* **Instructions to follow**: Begin at the line that has "[MENU] (8, 33)", stop after the line that has "[Afficher les informations", and print exactly those lines from the records below, without any pictures.

* **Data under study**:
§ §

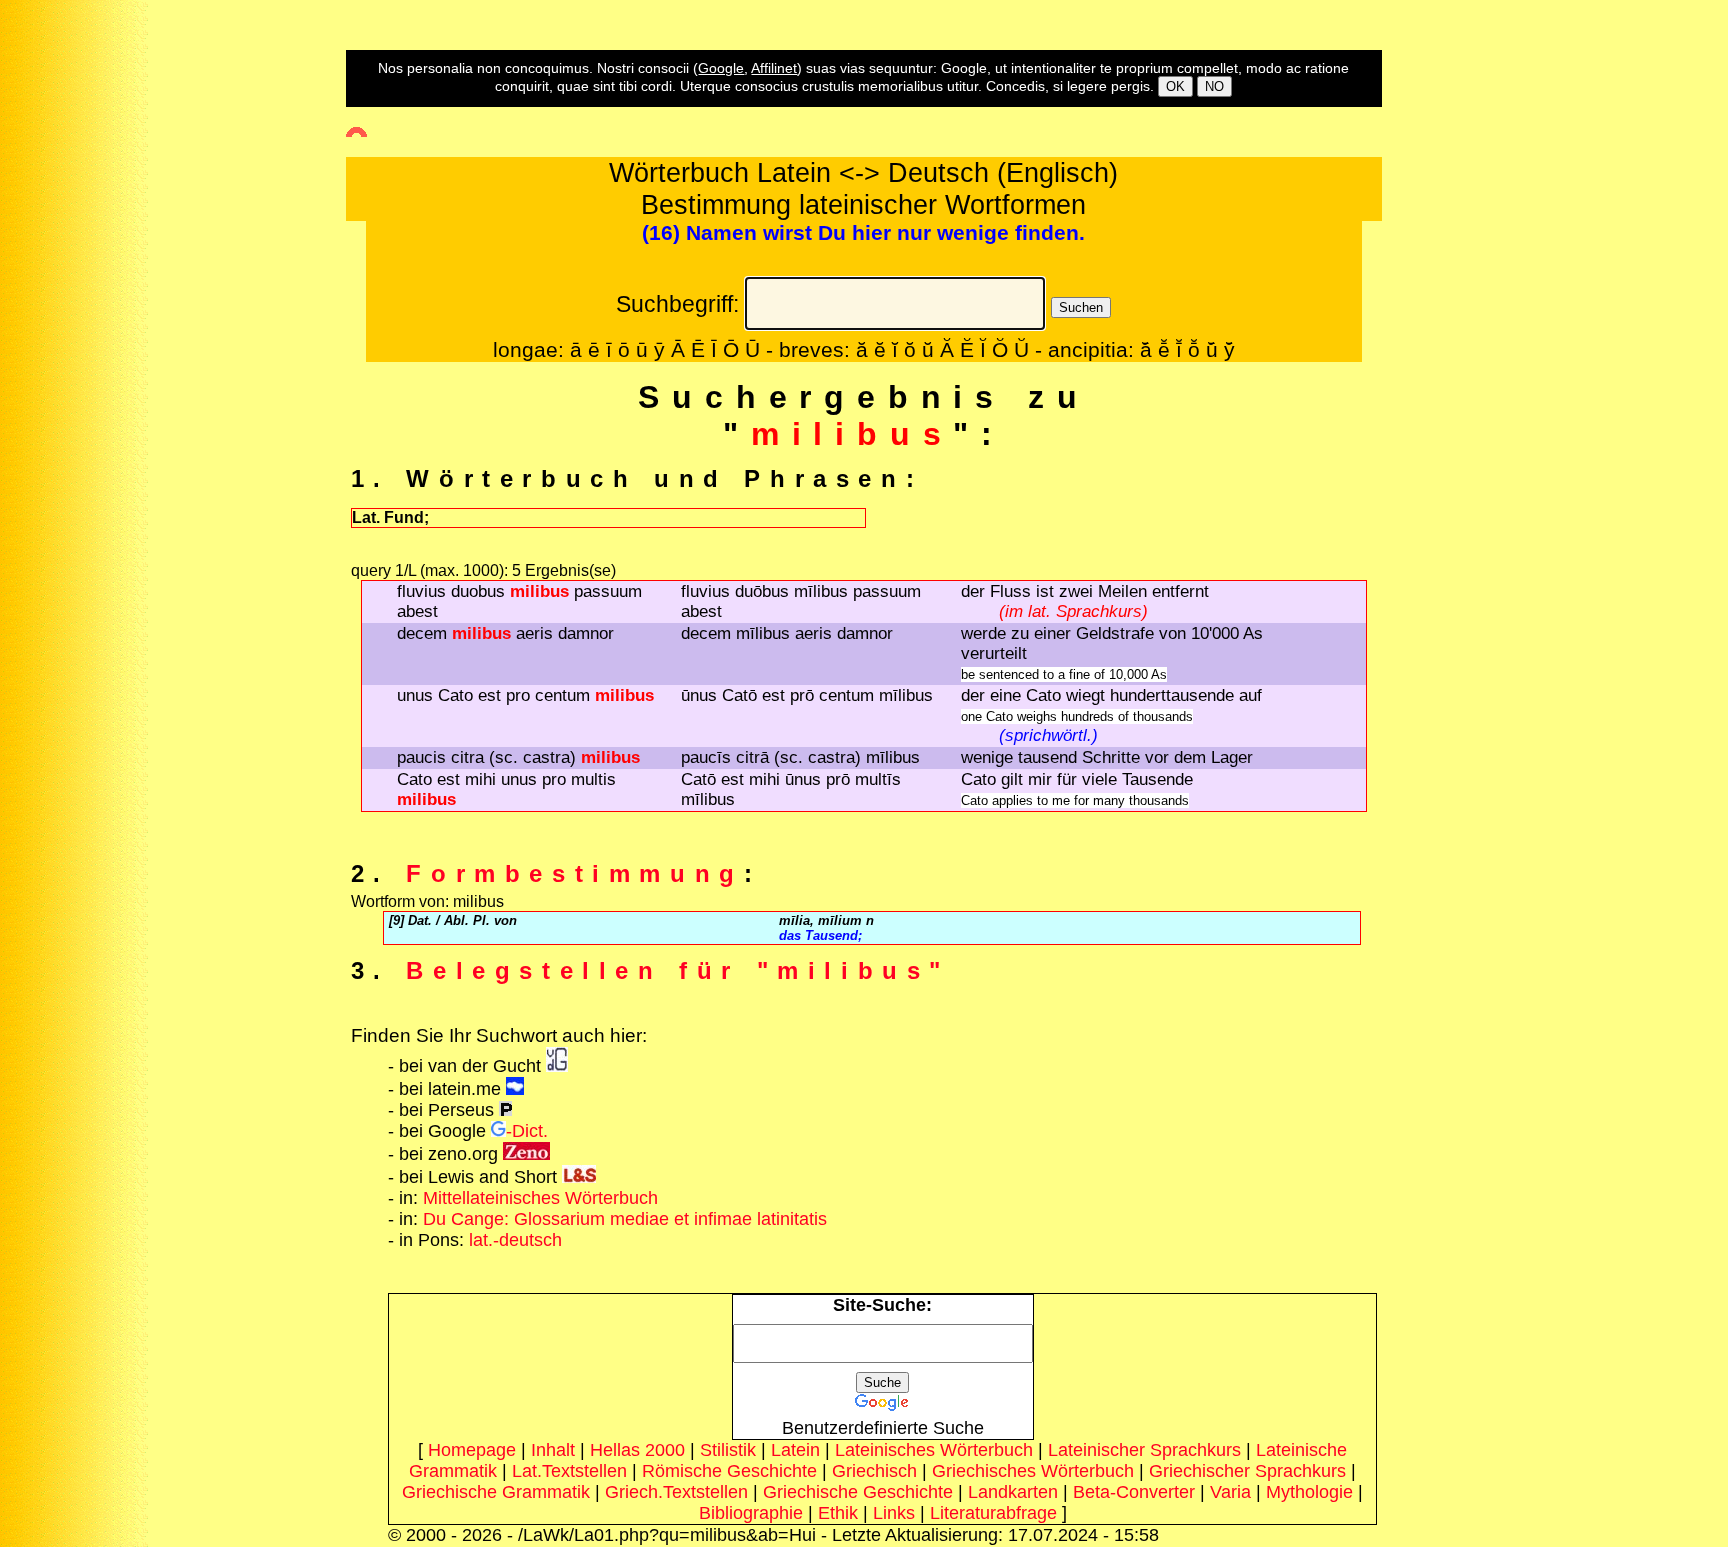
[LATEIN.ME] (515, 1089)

§ §

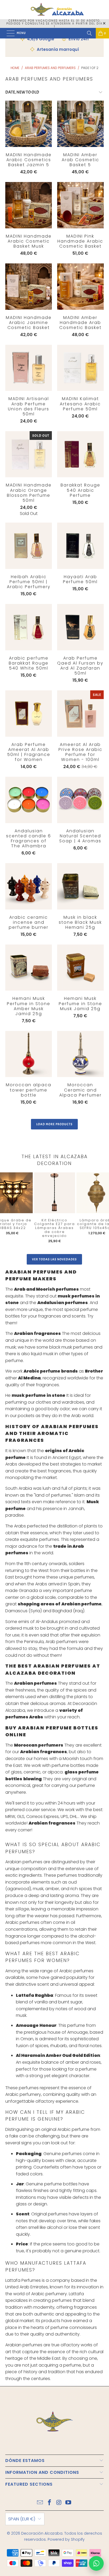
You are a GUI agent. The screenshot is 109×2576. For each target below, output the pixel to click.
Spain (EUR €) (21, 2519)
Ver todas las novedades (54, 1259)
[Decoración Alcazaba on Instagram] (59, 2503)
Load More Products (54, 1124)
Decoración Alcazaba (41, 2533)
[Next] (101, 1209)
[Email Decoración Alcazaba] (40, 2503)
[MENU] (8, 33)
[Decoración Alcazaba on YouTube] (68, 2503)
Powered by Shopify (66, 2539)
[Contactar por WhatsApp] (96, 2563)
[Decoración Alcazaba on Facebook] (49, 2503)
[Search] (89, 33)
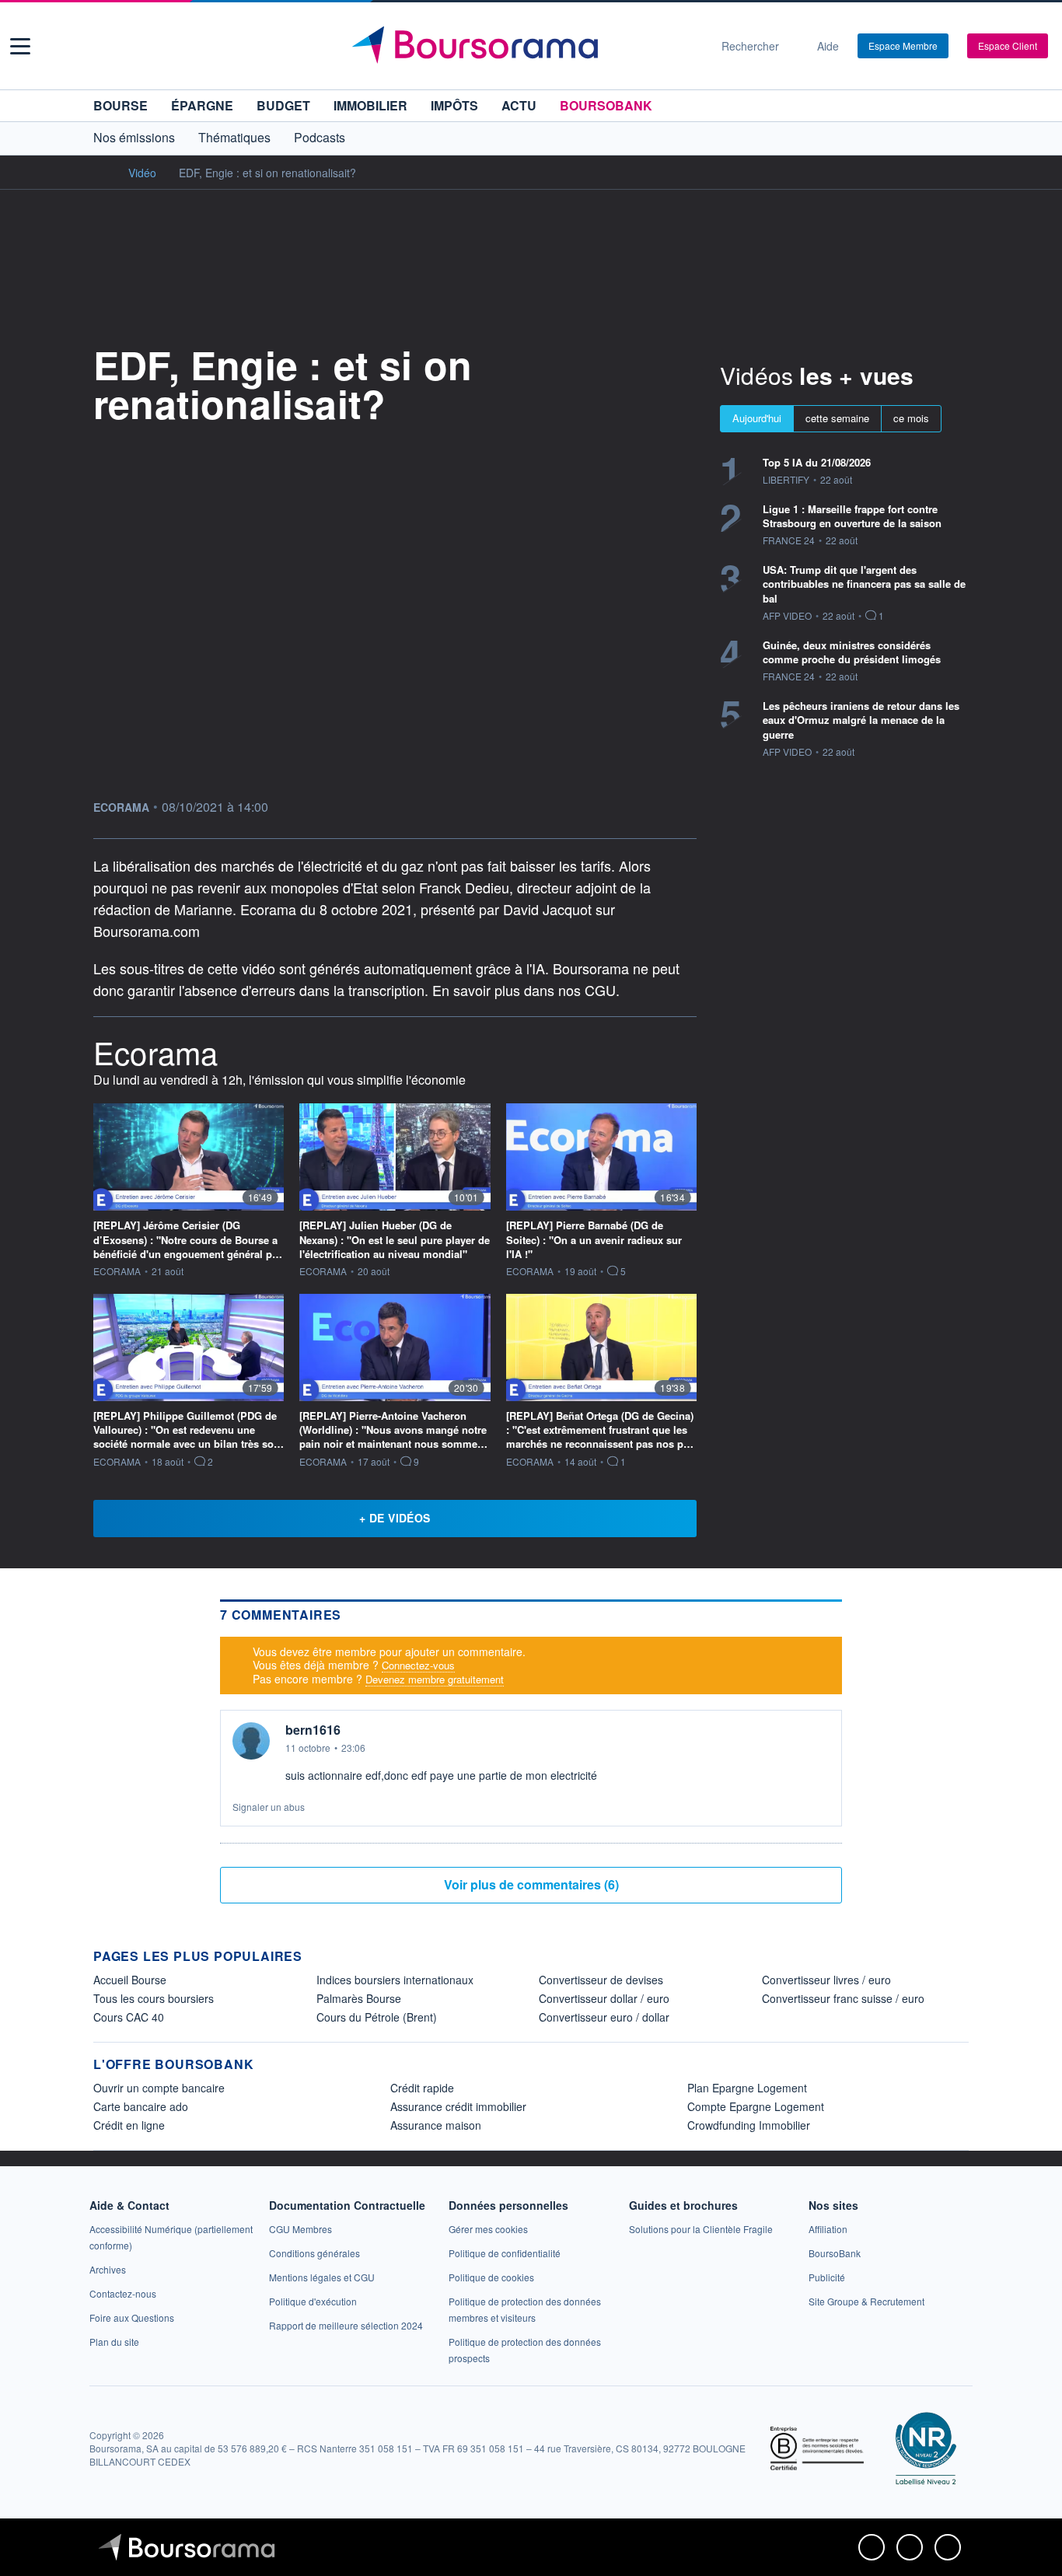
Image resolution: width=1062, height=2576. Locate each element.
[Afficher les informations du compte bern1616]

§ §

* **Written answer**:
[MENU] (8, 33)
[Decoración Alcazaba on YouTube] (68, 2503)
Powered by Shopify (66, 2539)
[Contactar por WhatsApp] (96, 2563)
[Decoración Alcazaba on Facebook] (49, 2503)
[Search] (89, 33)
Image resolution: width=1062, height=2576. Locate each element.
[Afficher les informations du compte bern1616]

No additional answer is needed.